6.2.2.2 Dikte van de verharding

De dikte van de verharding is een relevant aspect om te controleren dat aan de volgende aspecten wordt voldaan:

  • de geometrie van het voegproduct -met eisen aan de minimale en maximale afmetingen- past bij de verhardingsdikte;
  • de verankering van het voegproduct voldoet aan de constructieve randvoorwaarden van het voegontwerp.

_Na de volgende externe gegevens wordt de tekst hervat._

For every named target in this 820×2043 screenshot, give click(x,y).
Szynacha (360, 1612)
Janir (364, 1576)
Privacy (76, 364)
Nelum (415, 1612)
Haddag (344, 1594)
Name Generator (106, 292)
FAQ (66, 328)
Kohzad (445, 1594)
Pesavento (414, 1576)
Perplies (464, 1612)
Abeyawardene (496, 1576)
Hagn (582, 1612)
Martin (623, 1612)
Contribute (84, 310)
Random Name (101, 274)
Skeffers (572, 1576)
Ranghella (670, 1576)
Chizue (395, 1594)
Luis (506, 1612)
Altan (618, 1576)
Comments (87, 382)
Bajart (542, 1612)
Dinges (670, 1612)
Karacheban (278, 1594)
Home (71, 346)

De dikte van de verharding heeft tevens een sterke relatie met de waterhuishouding op het kunstwerk. Zie hiervoor raakvlak 6.2.2.6.

 

Asfaltverhardingen

Veel voorkomende asfaltverhardingen op kunstwerken:

Kunstwerk Deklaag (Waterdichte) onderlaag Uitvulling* Dikte
Betonnen brug / viaduct DAB (50mm) = deklaag Variabel (min. 30 mm) Min. 50+30 mm
SMA (35 mm) DAB / AC16Bind (50 mm) Variabel (min. 30 mm) Min. 85+30 mm
ZOAB (50 mm) DAB / AC16Bind (50 mm) Variabel (min. 30 mm) Min. 100+30 mm
2-ZOAB (70 mm) DAB / AC16Bind (50 mm) Variabel (min. 30 mm) Min. 120+30 mm
Stalen brug ZOAB (50mm) Membraan + gietasfalt Gering (geen aparte laag)
Gietasfalt Membraan + gietasfalt Gering (geen aparte laag) Min. 60 mm

 

* als gevolg van toleranties op de vlakheid van het betonwerk en de opbuiging van het brugdek zal veelal een uitvulling benodigd zijn. Dit is praktisch te realiseren vanaf 30 mm dikte.